[Stored data entries]

******

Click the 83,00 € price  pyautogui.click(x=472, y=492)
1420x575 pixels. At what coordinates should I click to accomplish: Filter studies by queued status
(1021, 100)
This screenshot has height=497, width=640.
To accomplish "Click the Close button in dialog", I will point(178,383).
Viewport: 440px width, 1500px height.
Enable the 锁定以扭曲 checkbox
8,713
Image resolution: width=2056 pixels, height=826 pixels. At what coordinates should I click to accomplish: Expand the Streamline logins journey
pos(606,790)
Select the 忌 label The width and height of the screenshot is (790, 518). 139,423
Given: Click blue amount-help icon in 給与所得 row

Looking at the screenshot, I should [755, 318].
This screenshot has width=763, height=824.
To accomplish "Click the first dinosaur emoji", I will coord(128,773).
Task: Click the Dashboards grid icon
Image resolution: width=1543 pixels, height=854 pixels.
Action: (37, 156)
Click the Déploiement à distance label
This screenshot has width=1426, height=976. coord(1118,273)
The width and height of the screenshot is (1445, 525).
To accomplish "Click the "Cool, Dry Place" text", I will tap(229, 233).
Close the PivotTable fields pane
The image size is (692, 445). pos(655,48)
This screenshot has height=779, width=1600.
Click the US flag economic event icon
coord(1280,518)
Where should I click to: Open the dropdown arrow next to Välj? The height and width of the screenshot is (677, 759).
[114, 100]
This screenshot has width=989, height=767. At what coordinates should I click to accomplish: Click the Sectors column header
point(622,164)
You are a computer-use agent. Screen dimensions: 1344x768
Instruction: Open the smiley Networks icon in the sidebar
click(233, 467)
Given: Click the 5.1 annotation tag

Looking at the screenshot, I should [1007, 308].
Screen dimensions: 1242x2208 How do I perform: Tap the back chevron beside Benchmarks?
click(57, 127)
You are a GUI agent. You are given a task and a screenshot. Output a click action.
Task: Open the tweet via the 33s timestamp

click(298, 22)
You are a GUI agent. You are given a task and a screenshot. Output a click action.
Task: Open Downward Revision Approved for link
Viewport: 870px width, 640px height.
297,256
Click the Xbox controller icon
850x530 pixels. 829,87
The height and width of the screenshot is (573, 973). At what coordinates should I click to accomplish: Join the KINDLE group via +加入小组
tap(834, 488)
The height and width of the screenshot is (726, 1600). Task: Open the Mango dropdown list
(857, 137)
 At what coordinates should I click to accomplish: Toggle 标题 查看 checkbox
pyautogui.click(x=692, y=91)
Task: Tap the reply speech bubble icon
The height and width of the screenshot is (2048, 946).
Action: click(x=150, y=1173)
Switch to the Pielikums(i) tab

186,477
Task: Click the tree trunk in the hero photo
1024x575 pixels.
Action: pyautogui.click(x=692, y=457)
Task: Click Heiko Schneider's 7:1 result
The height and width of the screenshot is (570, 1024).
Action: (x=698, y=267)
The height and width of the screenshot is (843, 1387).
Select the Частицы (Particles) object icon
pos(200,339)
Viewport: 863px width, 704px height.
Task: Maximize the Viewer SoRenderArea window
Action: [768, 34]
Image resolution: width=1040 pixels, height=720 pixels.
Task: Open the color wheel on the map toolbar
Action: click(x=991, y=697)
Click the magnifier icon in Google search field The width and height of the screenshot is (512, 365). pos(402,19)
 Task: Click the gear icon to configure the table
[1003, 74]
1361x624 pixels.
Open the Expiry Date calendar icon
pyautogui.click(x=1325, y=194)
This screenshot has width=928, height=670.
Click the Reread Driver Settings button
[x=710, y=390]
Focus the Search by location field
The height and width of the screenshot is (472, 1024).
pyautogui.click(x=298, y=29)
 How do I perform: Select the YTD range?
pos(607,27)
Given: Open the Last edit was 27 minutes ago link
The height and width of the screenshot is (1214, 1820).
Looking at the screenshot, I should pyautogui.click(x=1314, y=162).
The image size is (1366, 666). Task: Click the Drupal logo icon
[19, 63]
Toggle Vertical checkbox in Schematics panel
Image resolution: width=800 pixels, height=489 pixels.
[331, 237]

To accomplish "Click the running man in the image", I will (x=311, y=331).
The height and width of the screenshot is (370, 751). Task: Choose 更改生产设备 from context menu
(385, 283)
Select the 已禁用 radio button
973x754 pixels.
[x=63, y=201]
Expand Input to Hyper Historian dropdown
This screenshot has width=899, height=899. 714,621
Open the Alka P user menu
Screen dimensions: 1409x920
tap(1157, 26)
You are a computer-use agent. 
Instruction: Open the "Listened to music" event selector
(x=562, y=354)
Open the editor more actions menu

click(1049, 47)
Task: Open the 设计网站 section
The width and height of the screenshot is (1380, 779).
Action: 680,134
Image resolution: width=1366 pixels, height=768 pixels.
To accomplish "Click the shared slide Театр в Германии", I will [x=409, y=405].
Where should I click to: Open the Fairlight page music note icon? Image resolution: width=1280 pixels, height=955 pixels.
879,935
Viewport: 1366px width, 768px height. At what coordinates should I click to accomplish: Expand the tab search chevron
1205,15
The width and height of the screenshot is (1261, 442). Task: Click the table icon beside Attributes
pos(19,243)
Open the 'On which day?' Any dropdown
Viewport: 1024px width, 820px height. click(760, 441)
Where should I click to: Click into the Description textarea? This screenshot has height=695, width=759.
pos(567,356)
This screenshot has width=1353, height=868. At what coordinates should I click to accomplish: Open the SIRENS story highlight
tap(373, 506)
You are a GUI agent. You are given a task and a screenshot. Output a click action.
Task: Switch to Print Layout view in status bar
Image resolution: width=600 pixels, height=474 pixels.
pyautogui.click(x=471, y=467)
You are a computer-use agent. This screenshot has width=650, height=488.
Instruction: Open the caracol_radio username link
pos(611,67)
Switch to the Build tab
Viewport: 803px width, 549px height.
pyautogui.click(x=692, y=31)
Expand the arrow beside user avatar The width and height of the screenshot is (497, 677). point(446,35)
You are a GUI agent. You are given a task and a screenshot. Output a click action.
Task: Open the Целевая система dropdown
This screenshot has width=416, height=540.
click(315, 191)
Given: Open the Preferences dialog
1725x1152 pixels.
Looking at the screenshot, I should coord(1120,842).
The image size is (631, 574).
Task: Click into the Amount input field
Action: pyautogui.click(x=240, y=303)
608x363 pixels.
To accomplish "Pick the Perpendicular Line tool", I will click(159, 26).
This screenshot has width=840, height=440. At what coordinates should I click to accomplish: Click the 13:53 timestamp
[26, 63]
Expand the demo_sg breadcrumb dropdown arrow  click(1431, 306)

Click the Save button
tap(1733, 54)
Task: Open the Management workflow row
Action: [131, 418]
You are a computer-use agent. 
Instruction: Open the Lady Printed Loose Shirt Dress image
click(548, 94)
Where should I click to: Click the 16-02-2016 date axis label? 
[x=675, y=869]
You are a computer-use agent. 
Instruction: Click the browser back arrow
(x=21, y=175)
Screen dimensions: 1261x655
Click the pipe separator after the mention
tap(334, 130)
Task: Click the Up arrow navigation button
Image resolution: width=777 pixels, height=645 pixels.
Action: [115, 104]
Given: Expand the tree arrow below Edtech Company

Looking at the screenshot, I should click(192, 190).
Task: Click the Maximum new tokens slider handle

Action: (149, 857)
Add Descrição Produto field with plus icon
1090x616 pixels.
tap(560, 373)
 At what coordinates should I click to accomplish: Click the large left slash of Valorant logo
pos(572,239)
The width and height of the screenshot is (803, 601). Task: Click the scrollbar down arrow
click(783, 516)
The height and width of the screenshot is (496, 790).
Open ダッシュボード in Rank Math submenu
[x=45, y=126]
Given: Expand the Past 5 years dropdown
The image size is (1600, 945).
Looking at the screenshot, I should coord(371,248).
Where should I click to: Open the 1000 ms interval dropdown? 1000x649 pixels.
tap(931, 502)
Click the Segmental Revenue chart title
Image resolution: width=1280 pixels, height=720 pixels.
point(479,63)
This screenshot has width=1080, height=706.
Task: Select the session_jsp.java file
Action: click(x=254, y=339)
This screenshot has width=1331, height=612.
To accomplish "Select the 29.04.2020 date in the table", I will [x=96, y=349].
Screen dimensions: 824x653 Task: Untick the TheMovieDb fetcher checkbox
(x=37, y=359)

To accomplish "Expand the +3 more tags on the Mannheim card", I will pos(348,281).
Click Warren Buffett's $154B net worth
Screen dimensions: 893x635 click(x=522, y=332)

******

Brief -
In the entries above, locate every line with the word "dialog" and copy it.

Final answer -
To accomplish "Click the Close button in dialog", I will point(178,383).
Given: Open the Preferences dialog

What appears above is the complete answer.